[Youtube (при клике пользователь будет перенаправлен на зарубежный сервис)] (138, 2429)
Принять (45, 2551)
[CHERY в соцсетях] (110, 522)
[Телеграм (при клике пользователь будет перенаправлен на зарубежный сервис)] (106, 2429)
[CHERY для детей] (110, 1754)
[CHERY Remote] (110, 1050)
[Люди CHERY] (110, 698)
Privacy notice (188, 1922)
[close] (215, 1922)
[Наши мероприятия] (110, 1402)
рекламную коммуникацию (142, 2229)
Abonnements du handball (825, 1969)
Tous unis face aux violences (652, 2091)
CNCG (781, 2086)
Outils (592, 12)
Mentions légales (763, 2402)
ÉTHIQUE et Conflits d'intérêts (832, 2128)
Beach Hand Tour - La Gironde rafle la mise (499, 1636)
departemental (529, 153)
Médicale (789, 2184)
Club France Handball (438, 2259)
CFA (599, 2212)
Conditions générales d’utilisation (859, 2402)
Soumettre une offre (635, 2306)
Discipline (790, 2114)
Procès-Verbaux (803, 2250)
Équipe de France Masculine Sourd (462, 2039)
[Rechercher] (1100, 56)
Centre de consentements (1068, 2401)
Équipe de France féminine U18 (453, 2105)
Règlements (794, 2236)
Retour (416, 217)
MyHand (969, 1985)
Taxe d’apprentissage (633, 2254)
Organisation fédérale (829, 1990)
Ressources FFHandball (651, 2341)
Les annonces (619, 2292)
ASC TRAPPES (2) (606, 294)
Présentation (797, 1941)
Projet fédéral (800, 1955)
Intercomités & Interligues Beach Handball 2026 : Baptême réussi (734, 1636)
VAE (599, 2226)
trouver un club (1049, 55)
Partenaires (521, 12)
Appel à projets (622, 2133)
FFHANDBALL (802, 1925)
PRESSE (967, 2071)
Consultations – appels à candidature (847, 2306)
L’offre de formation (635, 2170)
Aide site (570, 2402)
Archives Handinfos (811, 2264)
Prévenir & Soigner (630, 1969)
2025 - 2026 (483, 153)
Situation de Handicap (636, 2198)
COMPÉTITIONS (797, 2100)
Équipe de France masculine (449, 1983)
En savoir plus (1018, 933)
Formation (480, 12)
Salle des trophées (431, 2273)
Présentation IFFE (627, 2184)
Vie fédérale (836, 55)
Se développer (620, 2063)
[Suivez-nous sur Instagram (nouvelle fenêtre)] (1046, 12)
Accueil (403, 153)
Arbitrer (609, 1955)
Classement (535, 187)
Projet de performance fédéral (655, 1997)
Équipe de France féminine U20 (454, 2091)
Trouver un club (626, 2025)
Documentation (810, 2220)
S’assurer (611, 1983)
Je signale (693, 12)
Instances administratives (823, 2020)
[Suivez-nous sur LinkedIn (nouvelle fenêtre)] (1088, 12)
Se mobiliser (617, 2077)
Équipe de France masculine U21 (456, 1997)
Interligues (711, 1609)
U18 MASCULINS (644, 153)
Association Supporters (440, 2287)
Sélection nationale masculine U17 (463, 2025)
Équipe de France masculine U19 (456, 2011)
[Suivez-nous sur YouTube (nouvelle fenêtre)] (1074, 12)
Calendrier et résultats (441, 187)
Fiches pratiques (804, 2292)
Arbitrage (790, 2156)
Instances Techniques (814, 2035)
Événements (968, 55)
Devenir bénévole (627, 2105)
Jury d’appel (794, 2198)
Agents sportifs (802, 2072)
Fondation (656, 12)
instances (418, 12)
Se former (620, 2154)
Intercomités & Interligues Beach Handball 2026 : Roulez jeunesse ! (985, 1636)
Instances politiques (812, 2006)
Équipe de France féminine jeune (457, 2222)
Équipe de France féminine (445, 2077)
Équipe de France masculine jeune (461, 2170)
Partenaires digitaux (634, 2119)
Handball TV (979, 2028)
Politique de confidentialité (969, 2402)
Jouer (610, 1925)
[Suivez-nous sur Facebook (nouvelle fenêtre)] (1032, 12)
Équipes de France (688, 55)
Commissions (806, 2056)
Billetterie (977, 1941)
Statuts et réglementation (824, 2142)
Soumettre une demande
+++
## EXERCISE INSTRUCTIONS
Your task is to show every line of the listing above containing "Intercomités".

## REPLY
Intercomités & Interligues Beach Handball 2026 : Baptême réussi (734, 1636)
Intercomités & Interligues Beach Handball 2026 : Roulez jeunesse ! (985, 1636)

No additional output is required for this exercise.